聞くに限り相当なチートらしいが、凄い凄いと持ち上げられても今ひとつ実感が湧かないのだ。何故なら、それを掻い摘んで言えば――
「――つまり、誰とでも仲良く出来る力だよね?」
《うむ》
「やっぱりそうか畜生ッ! わざわざ言い直さなくても良いじゃねーか! いっそ恥ずかしいわっ」
そんな力を限界まで格好良く表現しなくても良いと叫ぶように、ユウは頭を抱えてゴロゴロと左右に転がりだした。
「いやいや少年、これはとても得難い力なのだぞ」
「んな訳あるかぁ~っ」
「そうなんですよ、ユウさんっ。凄い力なんですっ」
敬愛すべき文華様のフォローも入って、ユウはようやく動きを止めた。
「…………そう?」
「はいっ」
「そっか……きっとそうなんだよな」
「はいっ」
落ち着きを取り戻したかのようにムクリと起きて、文華様に向かって正座スタイルで相対する。内心では手に余る力を受け取らなくてセーフ、と胸を撫で下ろしていたのは内緒である。

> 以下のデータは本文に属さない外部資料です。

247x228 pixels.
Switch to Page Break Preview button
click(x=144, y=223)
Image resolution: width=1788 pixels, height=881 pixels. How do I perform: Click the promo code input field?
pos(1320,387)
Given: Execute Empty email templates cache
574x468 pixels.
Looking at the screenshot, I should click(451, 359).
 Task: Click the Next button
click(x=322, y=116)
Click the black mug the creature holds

これも自前の力と言われれば損をした気にもなろうが、本来なら生まれ直して一から育てなければ得られない力と考えれば、かなりお得だとユウは考えていた。実際問題、心の闇に一度でも囚われてしまえば抜け出すのは至難の業なのだ。相当の反省と克己心が必要とされるのは想像に難くないだろう。
「なら、それを有り難く」
《うむ》
自前の特殊能力の譲渡はつつがなく完了した。